Postoperation Dose Rate Estimates for the Very-Small, Long-Life, Modular Reactor

Abstract

Abstract The very-small, long-life, modular (VSLLIM) nuclear reactor generates 1.0–10 MWth, for ∼92 and 5.8 full power years (FPY), respectively, without refueling. This factory fabricated, assembled, and sealed reactor is cooled by natural circulation of in-vessel liquid sodium (Na). It offers redundant control and passive operation and decay heat removal features. The VSLLIM reactor, together with other plant components for generating electricity using open Brayton cycle, is deployable on a portable platform. Alternatively, multiple units could be installed at a site and use high thermal efficiency Rankine or supercritical CO2 cycles for electricity generation. Extensive analyses are performed to estimate postoperation external biological dose rate and the storage time required on-site for this dose rate to decrease to or below the U.S. federal transportation limit (0.2 rem/h or 2 mSv/h) for safe handling, removal, and replacement with a new unit loaded with fresh fuel.
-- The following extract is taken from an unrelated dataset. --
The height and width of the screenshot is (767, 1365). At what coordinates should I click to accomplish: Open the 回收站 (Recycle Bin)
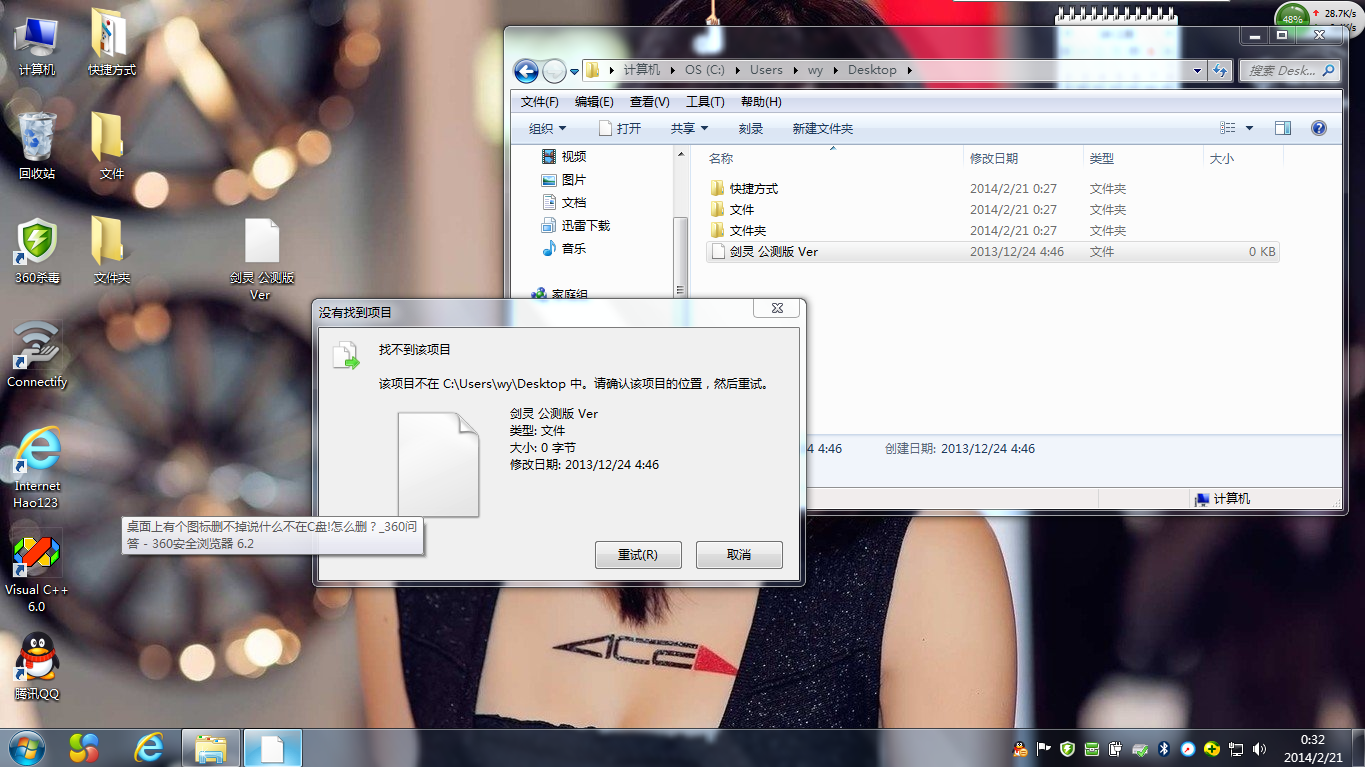coord(36,138)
Results show that gamma photons emission from the uranium nitride (UN) fuel and the activated HT-9 steel cladding for the UN fuel rods, the core structure, and the reactor primary vessel, is a major contributor to the radiological source term, and the external biological dose rate estimates. After operating at 10 MWth for 5.8 FPY, using 6 cm thick lead shielding of the reactor guard vessel, decreases the postoperation external biological dose rate to be in compliance with the federal limit, only after∼ 103 days of postoperation on-site storage.